Reuters Health (11.02.01) - Friday, November 09, 2001
A vaccine against HIV is still realistically at least 5 years
away, said Dr. Robert Gallo, HIV co-discoverer and director of
the Institute of Human Virology at the University of Maryland
in Baltimore, at the 1st World Congress on Men's Health in
Vienna, Austria. Gallo noted that antiretroviral drugs
developed in the 1990s have helped turn HIV infection into a
chronic disease -at least for those who have access to the
drugs. However, the "Holy Grail" of HIV research would be a
vaccine that prevents the infection from the start, he said.
"None of the available candidates out there at the moment will
be a success," said Gallo. "Therefore, I'm talking about
candidates that are on paper or in the laboratory setting.
It'll take a few years to get those out and a few years to get
data so the earliest I think we're talking about is not before
3, 4 years, and more likely 5 years." The good news is that
researchers are more optimistic about this goal than they have
been in the past. "I think all of us in the field feel much
better now than we did 5 years ago.
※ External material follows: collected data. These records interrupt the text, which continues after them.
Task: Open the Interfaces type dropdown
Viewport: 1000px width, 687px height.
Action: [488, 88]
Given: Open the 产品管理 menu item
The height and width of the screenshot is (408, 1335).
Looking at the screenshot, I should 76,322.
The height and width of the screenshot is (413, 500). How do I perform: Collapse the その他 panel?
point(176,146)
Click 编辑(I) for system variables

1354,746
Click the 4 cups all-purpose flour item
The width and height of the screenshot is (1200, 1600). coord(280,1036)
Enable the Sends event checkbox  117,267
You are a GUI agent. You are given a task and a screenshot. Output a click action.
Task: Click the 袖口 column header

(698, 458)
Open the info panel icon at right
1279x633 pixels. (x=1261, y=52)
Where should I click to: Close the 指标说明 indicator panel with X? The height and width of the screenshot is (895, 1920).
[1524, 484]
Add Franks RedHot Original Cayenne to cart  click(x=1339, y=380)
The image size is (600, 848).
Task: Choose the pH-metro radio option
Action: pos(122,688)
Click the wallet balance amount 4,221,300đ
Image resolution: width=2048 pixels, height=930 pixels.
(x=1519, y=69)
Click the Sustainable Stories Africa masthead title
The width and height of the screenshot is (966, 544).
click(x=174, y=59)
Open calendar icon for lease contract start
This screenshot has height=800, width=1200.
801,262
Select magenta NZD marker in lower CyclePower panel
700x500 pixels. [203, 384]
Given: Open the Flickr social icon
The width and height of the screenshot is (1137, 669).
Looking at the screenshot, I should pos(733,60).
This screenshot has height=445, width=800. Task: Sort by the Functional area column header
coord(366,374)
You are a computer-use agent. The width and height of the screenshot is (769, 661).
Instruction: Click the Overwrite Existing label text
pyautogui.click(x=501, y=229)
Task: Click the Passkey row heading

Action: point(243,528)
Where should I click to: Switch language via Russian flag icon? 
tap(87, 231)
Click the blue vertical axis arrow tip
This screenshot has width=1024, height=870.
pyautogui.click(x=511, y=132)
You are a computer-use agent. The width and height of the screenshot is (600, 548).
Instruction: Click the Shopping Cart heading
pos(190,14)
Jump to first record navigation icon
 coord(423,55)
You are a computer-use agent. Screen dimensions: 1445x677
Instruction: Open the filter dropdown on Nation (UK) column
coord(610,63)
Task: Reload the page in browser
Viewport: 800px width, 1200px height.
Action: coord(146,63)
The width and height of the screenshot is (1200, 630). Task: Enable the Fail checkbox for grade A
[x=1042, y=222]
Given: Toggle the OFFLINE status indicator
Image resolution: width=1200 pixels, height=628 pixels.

Five years ago it looked
as if there were so many problems, but now there are a number
of things that have opened up for an HIV vaccine. We feel we
have a reasonably good chance of succeeding," Gallo explained.
"I believe that AIDS will very soon be the largest epidemic in
man's history. If someone asks me if the plague or AIDS was
worst, I would say the plague was bad because it killed
everybody, but then it disappeared, while AIDS is worse
because we can't get rid of it," Gallo said.